What the exercise asks:
Reproduce in full the lines of the listing from the line with "Terms Of Service (56, 2267)" to the line with "Privacy Policy (174, 2238)", offsetting every coordinate in them by 18.

Extracted data entries:
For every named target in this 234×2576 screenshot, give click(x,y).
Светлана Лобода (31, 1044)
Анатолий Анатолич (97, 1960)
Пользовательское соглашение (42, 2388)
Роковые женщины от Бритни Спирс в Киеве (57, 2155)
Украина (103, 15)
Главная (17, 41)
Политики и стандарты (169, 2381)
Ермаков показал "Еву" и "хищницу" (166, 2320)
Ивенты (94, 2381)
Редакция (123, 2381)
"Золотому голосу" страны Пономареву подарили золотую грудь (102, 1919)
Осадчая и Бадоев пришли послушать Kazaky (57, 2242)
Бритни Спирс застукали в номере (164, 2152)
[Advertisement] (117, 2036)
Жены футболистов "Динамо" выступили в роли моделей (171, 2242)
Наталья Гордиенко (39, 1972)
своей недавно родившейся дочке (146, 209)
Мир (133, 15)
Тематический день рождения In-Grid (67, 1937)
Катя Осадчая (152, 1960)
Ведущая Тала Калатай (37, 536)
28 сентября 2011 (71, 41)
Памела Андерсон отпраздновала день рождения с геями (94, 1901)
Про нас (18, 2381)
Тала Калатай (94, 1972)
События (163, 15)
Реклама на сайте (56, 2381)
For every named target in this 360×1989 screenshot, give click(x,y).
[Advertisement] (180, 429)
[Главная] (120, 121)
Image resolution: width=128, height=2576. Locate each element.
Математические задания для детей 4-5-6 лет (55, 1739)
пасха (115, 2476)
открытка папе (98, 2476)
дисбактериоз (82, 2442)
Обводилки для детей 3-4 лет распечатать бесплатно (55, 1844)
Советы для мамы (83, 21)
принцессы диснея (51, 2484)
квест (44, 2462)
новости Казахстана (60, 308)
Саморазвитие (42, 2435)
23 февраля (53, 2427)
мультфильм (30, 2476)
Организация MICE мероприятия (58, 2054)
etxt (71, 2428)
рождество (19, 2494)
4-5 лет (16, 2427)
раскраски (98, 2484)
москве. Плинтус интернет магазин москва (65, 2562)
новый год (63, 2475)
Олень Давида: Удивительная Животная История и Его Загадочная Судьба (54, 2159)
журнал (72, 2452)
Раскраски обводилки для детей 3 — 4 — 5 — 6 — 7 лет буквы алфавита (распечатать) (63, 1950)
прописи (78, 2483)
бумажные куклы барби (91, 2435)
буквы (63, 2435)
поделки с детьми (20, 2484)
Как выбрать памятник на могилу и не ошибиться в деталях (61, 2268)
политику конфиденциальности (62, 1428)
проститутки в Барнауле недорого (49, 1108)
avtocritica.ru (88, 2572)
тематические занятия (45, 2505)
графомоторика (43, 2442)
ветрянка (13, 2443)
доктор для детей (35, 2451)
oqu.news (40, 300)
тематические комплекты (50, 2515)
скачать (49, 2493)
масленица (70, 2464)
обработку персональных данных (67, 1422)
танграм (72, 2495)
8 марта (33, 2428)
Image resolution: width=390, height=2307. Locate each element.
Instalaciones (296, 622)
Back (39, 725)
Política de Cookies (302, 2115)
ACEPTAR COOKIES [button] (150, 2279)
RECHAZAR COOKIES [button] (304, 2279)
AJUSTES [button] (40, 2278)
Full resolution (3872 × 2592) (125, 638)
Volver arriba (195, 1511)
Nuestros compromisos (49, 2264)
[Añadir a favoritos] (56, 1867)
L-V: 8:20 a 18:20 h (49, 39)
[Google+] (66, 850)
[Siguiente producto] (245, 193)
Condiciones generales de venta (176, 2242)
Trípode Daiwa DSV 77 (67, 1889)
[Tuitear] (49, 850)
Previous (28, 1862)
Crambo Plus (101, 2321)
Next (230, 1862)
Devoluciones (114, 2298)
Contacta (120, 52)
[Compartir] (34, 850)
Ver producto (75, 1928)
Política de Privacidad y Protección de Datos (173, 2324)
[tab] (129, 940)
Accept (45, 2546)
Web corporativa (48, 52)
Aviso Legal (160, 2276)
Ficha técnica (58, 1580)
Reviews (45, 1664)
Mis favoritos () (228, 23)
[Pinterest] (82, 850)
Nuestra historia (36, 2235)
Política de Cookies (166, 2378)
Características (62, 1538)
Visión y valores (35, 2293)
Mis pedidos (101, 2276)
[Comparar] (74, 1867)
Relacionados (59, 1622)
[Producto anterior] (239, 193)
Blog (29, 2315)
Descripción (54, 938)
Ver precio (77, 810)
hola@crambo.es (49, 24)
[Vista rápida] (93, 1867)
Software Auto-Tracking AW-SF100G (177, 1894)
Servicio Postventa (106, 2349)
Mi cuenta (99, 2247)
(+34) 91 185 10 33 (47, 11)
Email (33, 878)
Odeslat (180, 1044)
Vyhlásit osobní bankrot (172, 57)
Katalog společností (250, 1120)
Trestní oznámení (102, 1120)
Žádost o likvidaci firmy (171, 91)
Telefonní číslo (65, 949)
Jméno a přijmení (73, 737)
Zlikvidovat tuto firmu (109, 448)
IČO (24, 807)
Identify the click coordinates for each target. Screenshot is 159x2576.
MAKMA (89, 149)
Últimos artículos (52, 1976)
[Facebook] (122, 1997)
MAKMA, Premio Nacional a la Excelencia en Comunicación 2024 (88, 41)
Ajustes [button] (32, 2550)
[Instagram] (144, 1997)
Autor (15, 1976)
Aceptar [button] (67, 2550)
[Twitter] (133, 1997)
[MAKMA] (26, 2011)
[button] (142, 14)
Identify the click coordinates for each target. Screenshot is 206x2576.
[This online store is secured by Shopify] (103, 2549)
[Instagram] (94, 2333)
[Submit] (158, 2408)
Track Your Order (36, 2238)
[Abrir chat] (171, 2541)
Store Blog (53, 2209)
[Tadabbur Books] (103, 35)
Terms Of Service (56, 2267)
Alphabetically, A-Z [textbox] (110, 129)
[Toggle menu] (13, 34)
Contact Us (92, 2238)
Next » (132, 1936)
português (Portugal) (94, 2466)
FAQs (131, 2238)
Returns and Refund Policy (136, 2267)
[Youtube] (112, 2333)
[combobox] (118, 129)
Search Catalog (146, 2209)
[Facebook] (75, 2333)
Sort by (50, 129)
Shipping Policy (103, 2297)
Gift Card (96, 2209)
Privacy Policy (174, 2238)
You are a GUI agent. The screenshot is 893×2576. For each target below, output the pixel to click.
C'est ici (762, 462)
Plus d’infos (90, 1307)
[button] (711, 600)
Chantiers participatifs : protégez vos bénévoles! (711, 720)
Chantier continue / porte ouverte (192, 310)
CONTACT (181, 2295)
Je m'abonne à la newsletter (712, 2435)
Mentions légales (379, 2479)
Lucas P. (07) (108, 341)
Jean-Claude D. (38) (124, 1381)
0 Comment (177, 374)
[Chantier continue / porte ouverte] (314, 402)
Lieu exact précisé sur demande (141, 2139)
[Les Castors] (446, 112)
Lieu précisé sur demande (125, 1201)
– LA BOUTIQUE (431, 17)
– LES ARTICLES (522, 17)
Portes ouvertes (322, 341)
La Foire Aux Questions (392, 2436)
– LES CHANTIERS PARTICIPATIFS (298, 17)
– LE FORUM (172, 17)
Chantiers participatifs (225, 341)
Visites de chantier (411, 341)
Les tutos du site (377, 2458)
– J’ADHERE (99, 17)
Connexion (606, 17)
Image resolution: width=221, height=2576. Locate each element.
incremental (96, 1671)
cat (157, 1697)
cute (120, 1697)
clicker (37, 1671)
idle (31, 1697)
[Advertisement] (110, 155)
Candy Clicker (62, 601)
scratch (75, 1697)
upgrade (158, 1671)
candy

Full output:
Terms Of Service (74, 2285)
Alphabetically, A-Z [textbox] (128, 147)
[Toggle menu] (31, 52)
Contact Us (110, 2256)
Next » (150, 1954)
português (Portugal) (112, 2484)
FAQs (149, 2256)
Returns and Refund Policy (154, 2285)
[Youtube] (130, 2351)
[combobox] (136, 147)
Search Catalog (164, 2227)
[Facebook] (93, 2351)
Sort by (68, 147)
Shipping Policy (121, 2315)
Gift Card (114, 2227)
Privacy Policy (192, 2256)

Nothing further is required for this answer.